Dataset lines
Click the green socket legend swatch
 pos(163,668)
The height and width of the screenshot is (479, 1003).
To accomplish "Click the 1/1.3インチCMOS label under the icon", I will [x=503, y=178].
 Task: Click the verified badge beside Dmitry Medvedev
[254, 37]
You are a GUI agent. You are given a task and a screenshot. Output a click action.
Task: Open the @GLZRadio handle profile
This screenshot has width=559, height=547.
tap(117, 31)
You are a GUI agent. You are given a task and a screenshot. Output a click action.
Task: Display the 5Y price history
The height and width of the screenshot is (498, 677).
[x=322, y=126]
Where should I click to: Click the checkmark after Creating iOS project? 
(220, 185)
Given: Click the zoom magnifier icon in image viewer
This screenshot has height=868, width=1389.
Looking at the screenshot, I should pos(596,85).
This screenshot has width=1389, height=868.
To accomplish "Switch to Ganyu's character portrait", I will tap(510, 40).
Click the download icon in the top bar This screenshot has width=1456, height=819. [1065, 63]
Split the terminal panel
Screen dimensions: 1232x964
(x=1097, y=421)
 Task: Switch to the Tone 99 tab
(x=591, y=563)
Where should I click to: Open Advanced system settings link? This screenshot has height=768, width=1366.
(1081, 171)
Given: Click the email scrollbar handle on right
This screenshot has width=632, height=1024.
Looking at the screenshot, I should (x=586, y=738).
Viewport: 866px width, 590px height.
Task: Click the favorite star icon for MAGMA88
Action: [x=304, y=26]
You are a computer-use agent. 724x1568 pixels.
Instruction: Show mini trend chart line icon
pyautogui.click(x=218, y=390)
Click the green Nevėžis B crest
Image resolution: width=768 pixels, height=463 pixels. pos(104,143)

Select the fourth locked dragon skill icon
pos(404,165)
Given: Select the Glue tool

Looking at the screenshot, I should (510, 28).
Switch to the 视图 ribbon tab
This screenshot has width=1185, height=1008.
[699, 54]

• [TASK TO CARRY OUT] Transcribe the lines exactly as they appear, from the line containing "Given: Click the zoom" down to the line containing "Action: [x=304, y=26]", including both of those lines.

• [REPLY]
Given: Click the zoom magnifier icon in image viewer
This screenshot has height=868, width=1389.
Looking at the screenshot, I should pos(596,85).
This screenshot has width=1389, height=868.
To accomplish "Switch to Ganyu's character portrait", I will tap(510, 40).
Click the download icon in the top bar This screenshot has width=1456, height=819. [1065, 63]
Split the terminal panel
Screen dimensions: 1232x964
(x=1097, y=421)
 Task: Switch to the Tone 99 tab
(x=591, y=563)
Where should I click to: Open Advanced system settings link? This screenshot has height=768, width=1366.
(1081, 171)
Given: Click the email scrollbar handle on right
This screenshot has width=632, height=1024.
Looking at the screenshot, I should (x=586, y=738).
Viewport: 866px width, 590px height.
Task: Click the favorite star icon for MAGMA88
Action: [x=304, y=26]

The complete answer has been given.